The next morning Mac fills in potholes out on the road with a wheelbarrow and shovel.
“Looks like you’re stayin’ Mac,” says Myrna as she walks up to him.
Mac stands in the middle of the dirt road with his red scarf in one hand and his shovel in the other and stares at Myrna. He has an oval face, light brown skin and dreamy puppy dog eyes. He ties the scarf around his hair and goes back to work.

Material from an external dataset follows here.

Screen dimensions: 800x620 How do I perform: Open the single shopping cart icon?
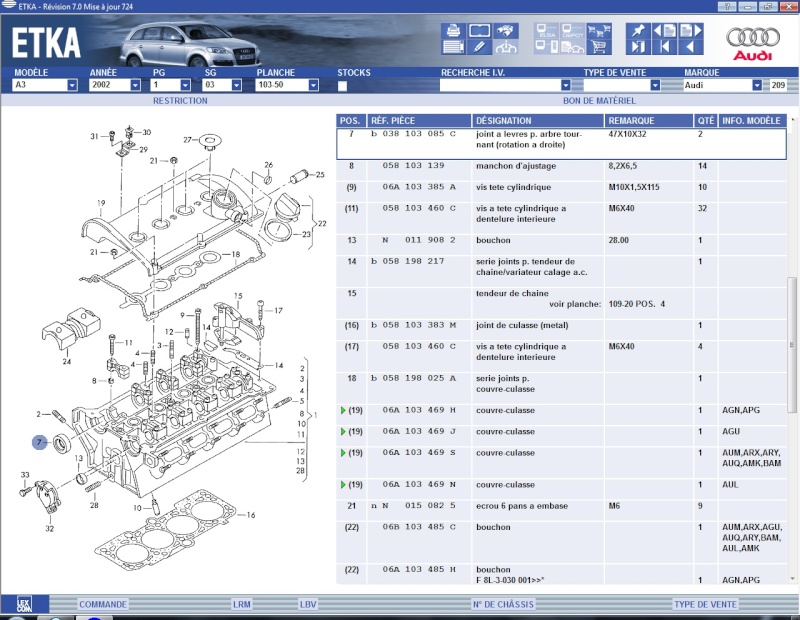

Roy watches from the house. It’s the only real house on the property. Repurposed chicken coops, trailers, buses, campers and vans are spread out around Roy’s house, occupied by his eclectic group of guests. For several years Roy produced eggs. He quit the egg business when his wife died. Roy invited folks to live on his property to keep him company. They pay a modest fee or work in exchange for rent. Artists, musicians, poets, and laborers, gay or straight—they’re all welcome as long as they behave. He doesn’t care about drugs or booze as long as they don’t get out of hand. Beth and Myrna are in a lesbian group. None of the folks at Roy’s can afford to live on their own with the high rents on the coast. Roy is precise, orderly and methodical but he is a free spirit and likes to have people around. He enjoys the social interaction with his tenants.
Beth stands outside her cabin. She watches Myrna and Mac. She knows Myrna is a loose canon. It’s something she’s watched happen over recent weeks. Myrna’s been flirting with some of the single guys on the property. Myrna is captivated by Mac. Who wouldn’t be? He’s odd but handsome. Maybe it’s the weirdness that attracts Myrna. She’s always looking for a challenge. Shit, Beth thinks, I don’t need this. She knows how to get rid of Mac. She’ll get the other women in her group together to send him packing.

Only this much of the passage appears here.